====== Record set ======
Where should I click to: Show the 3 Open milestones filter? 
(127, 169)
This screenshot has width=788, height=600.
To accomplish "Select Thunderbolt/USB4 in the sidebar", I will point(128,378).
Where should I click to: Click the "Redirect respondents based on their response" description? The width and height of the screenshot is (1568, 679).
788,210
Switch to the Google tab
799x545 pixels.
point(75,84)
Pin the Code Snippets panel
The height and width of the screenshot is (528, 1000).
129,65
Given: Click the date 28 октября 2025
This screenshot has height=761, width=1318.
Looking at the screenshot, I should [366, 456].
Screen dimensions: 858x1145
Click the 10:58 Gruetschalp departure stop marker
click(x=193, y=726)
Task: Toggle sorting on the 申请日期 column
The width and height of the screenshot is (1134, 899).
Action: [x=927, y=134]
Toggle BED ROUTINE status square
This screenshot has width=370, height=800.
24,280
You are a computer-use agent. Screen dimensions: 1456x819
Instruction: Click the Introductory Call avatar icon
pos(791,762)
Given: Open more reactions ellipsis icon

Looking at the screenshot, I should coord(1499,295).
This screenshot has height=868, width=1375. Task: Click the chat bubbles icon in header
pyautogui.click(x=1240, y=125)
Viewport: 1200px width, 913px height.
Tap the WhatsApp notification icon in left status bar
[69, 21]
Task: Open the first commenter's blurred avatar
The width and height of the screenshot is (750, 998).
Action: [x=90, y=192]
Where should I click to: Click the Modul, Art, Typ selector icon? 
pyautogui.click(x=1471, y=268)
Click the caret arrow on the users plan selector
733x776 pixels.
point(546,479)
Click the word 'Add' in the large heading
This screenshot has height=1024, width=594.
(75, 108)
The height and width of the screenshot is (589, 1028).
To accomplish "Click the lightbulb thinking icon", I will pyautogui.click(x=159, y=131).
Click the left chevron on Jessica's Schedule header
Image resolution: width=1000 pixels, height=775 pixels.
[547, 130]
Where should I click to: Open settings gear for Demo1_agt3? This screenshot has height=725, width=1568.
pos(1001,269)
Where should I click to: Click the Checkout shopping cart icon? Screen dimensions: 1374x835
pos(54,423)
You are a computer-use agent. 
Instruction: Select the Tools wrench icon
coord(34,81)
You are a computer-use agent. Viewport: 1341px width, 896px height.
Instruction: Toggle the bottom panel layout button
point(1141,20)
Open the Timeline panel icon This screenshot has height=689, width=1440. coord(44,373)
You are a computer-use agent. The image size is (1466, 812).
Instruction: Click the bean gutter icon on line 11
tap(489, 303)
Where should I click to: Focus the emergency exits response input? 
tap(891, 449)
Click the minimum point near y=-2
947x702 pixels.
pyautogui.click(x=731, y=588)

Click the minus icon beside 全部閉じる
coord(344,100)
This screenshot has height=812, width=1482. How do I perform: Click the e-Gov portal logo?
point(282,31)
======
Problem details: Reproduce the data verbatim, covering everything from the line containing "Where should I click to: Click the Modul, Art, Typ" down to the line containing "pos(1001,269)", with both of those lines included.

Written answer:
Where should I click to: Click the Modul, Art, Typ selector icon? 
pyautogui.click(x=1471, y=268)
Click the caret arrow on the users plan selector
733x776 pixels.
point(546,479)
Click the word 'Add' in the large heading
This screenshot has height=1024, width=594.
(75, 108)
The height and width of the screenshot is (589, 1028).
To accomplish "Click the lightbulb thinking icon", I will pyautogui.click(x=159, y=131).
Click the left chevron on Jessica's Schedule header
Image resolution: width=1000 pixels, height=775 pixels.
[547, 130]
Where should I click to: Open settings gear for Demo1_agt3? This screenshot has height=725, width=1568.
pos(1001,269)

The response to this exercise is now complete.